→ Supplied text

Indiana University researchers will lead a $650,000 grant from the National Science Foundation's BRAIN Initiative to advance the frontiers of neuroscience and cognitive science by creating the blueprint for digital platforms that compile information on the brain and conduct reproducible "big data" research in neuroscience.
The NSF initiative award -- one of only 19 awarded this year -- is part of the NSF's effort to support fundamental research in brain science and accelerate the development of neuro-technologies that entail joint efforts between those in fields such as engineering, math, computer science, social and behavioral sciences, and education.
Franco Pestilli, assistant professor in the IU Bloomington College of Arts and Sciences' Department of Psychological and Brain Sciences, will lead the grant, which will support a cloud-based computing platform called Brain Life that he and his team are developing.
"The system provides a pipeline for researchers to process data and get results," Pestilli said. It will also enable what he calls "the upcycling of data," by which researchers reuse data sets to develop their methods, train data scientists or test the reproducibility of results.
"There is enormous value in reclaiming the large volumes of brain data collected in hundreds of laboratories, much of which are underutilized and unpublished, in order to extend the usefulness of the information," Pestilli added. Brain Life gives researchers across the globe access to a platform on which to both analyze and share neuroscience data for purposes both research- and teaching-related.
More specifically, Brain Life will allow neuroscientists to map various features of the brain, such as cortical segmentations, functional maps, connectivity matrices and white-matter tracts. These "data derivatives" can then be re-used by computer scientists, mathematicians, engineers and others to develop and improve the methods in their own domains and applied by neuroscientists.

→ Data
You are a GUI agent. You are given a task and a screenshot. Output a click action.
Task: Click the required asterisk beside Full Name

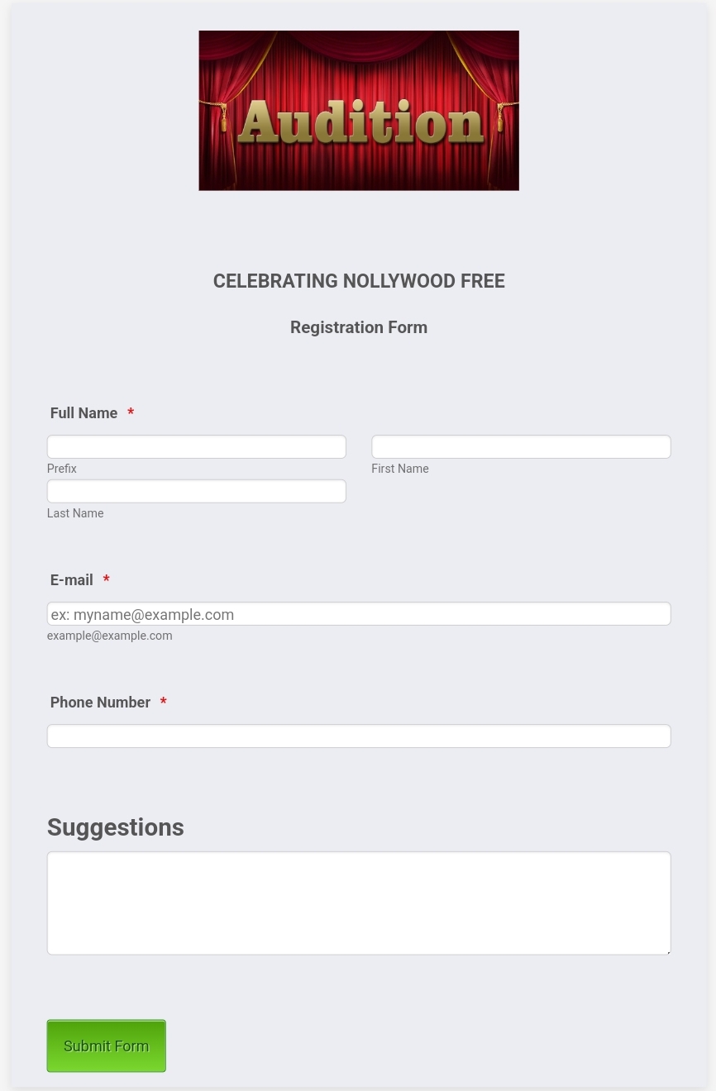(x=131, y=412)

→ Problem 1
Answer these from the Brain Life grant text, one line each:
(a) How much is the grant from the National Science Foundation's BRAIN Initiative?
(b) How many NSF initiative awards were given this year?
(c) Which department is Franco Pestilli in?
→ Problem 2
Sum up the Brain Life grant text in two sentences.
→ Problem 3
Write out the stretch of the Brain Life grant text from "Indiana University researchers" through "research in neuroscience.".

→ Reply 1
(a) $650,000
(b) 19
(c) The Department of Psychological and Brain Sciences in the IU Bloomington College of Arts and Sciences

→ Reply 2
Indiana University researchers led by Franco Pestilli will use a $650,000 National Science Foundation BRAIN Initiative grant, one of only 19 awarded this year, to support Brain Life, a cloud-based platform for processing and sharing brain data. The platform lets researchers worldwide analyze and reuse neuroscience data, including brain maps that people in other fields can use to improve their own methods.

→ Reply 3
Indiana University researchers will lead a $650,000 grant from the National Science Foundation's BRAIN Initiative to advance the frontiers of neuroscience and cognitive science by creating the blueprint for digital platforms that compile information on the brain and conduct reproducible "big data" research in neuroscience.